シン・ウルトラマンの竜どんのレビュー・感想・評価

シン・ウルトラマン(2022年製作の映画)
4.5
いや〜面白かった。
巨大ヒーローのエポックメイキング的地位に君臨する『ウルトラマン』。シリーズとしては未だ新作が発表されるも、所謂初代リメイクに手を出す者かいなかったのはそれだけその完成度の高さ故ハードルが高かったということなのだろうな。
スペシウム光線や八つ裂き光輪、光線白刃取り、必殺技自体の表現はオリジナルに準じたまま、生じるその結果を現行技術の粋を尽くした派手なSFXでエンタメ性を上げるあくまで特撮映画としての面白さを追求した庵野らしい「特撮愛」に溢れる一本。「特撮映画」に〈リアル〉を求めてはいけない。フルCGで描きながらも〈着ぐるみのたるみ〉や〈ミニチュアっぽい街並〉を「あえて」表現するのが粋なのだ。同じ怪獣映画でも『シン・ゴジラ』は特撮映画であり、『キングオブモンスターズ』はSF映画なのである。一種の「ユルさ」と「稚拙さ」と「手作り感」、懐古主義〈ノスタルジー〉ととられようが個人的には「特撮」はそういうモノであり、そういうモノであり続けて欲しい。

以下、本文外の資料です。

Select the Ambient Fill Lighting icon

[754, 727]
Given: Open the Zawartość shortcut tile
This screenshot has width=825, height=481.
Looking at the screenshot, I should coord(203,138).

凶悪宇宙人・悪質宇宙人・宇宙恐竜、庵野厳選オリジナルからの3エピソードを組み合わせての構成。ウルトラマン現界以前の禍威獣が『ウルトラQ』(『ウルトラマン』の前身)よりの選出というのも心憎い。小ネタも随所に鏤められておりファンなら感涙モノ。物語自体は現代風にブラッシュアップされており初心者にも分かりやすいシンプル設計、ただそこまでドラマティック展開がある訳でもなくお約束で進行していくので平坦に感じてしまう方も少なくない様ですね。…だから「特撮」ってそういうモノなんだよぅ。いい意味でも悪い意味でも特撮好きの手による特撮マニアの為のウルトラマンファンムービー。万人にオススメできるかというとウーン…
「狭間にいるから見えるものがある。」のですよ。

追記
それにしてもウルトラマンのデザインは洗練されている。
目部覗き穴・背鰭・カラータイマーの消失及びボディラインの色彩変化は故成田亨のデザインを可能な限り再現した美しいフォルム。半世紀以上も昔のものとは思えない。素晴ら!